Thursday, February 4, 2016, AM | Leave Comment
Whether you have your eye on a gorgeous Harley or you want a sleek racing bike, the allure of a motorcycle is undeniable. Not only is the thrill of riding exhilarating, bikes sip fuel and can be great for a low-cost commute.
With all that said, there are some preparations you want to have in place before you make your purchase.
Here are some financial aspects you’ll need to consider before you sign on the dotted line.
The Price of Insurance
If you’re rather young, you may be shocked to discover that insurance for your motorcycle can cost double or triple what you were paying to insure the sedan your grandmother gave you after graduation.
Even older drivers can be surprised by high insurance, especially if they haven’t had a license or insurance provider for a long time.
Call around and get a few quotes. Sometimes you can save money by bundling your bike insurance with your homeowner’s insurance and car insurance.
You may also be able to save by buying a motorcycle with a less-powerful engine than the model you originally were considering.
The Cost of a Safety Course
Attending a motorcycle safe-driving course can save you a portion of your insurance cost and is also simply a good idea.
Whether you’ve been riding for decades, or just had your first lesson in the recent past, it always pays to sharpen your skills.
You can also meet other bikers by attending a local class.
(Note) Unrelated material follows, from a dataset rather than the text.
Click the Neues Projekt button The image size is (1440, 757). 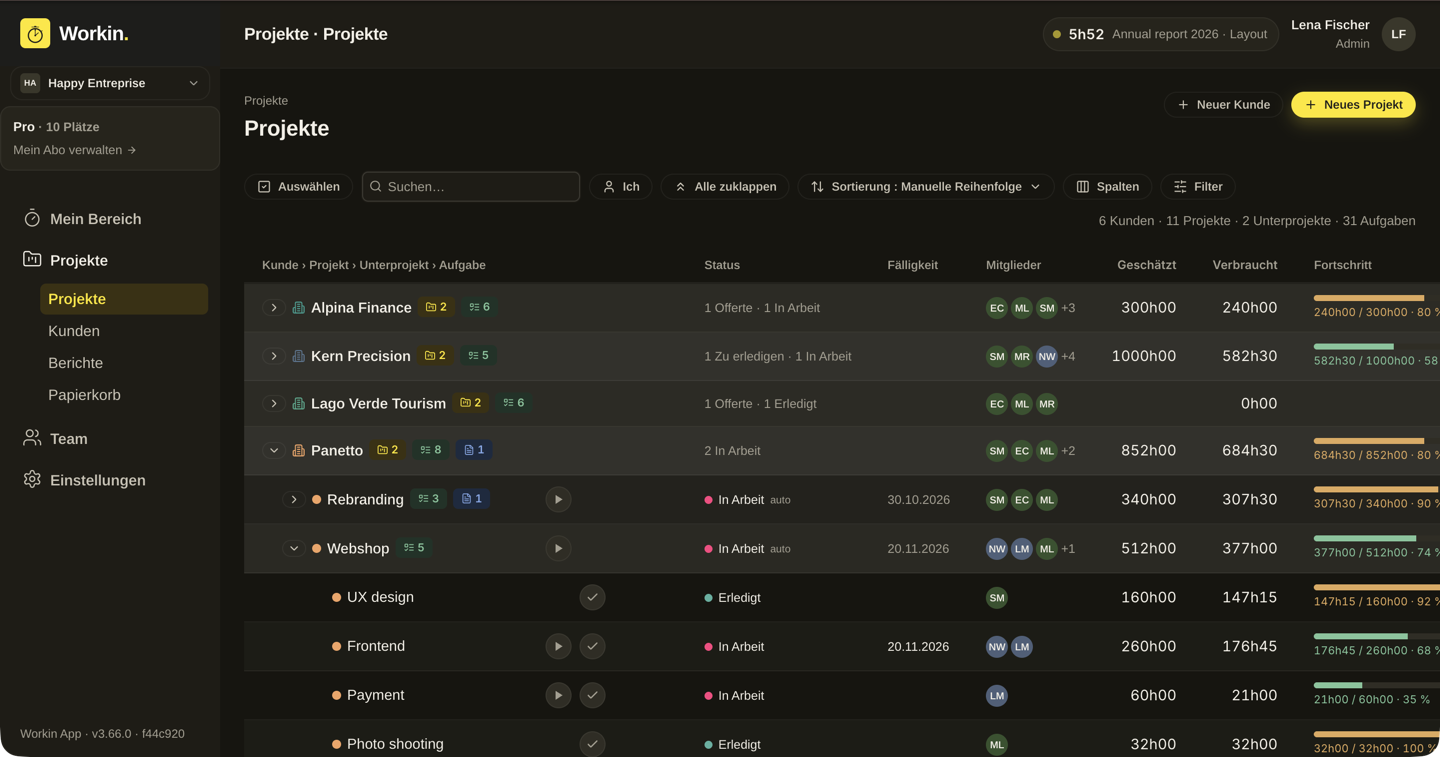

Making friends and riding together is safer than riding solo, so don’t be afraid to mingle at break time.
If you ever need to call a motorcycle accident lawyer in Austin, the fact you took a recent safety class also looks good in court.
Proper Anti-Theft Measures
The safety of your bike when you’re not riding depends largely on your area and where you plan to park.
In some places, you can leave your keys dangling from the ignition and no one will glance at your bike.
In others, bikes with kill switches, alarms, and anti-theft chains are being lifted by thieves with engine hoists mounted on pickup trucks, never to be seen again.
Before you buy, take a long look around your city or town and see how others are parking and storing their bikes. If you see a lot of alarms, chains, kill switches, and other after-market anti-theft devices, you need to consider these costs before you buy.
This is especially important if you want a crotch rocket, as they are lighter and easier to steal than heavy touring bikes.
If you live where a bike can be parked under a few tarps in the side yard at your house, off-season storage may cost you nothing.
If you need to rent garage space or a storage unit for your ride, you need to work the cost into your budget for the whole season.
To get a good deal on storage, you may want to consider paying in a lump sum for a discount or, if the storage space is large enough, splitting space with another biker in the same situation.
Safety Gear Costs
A quality helmet can set you back hundreds of dollars, as can just one set of leathers. Gloves, appropriate boots, and other protective gear will add up quickly.
Set aside money in your budget to get yourself long-lasting, quality riding gear. If you ever hit the road, you’ll be glad you didn’t get the cheap gear.
Buying a motorcycle is an exciting time, but there are a lot of costs you may not have previously considered.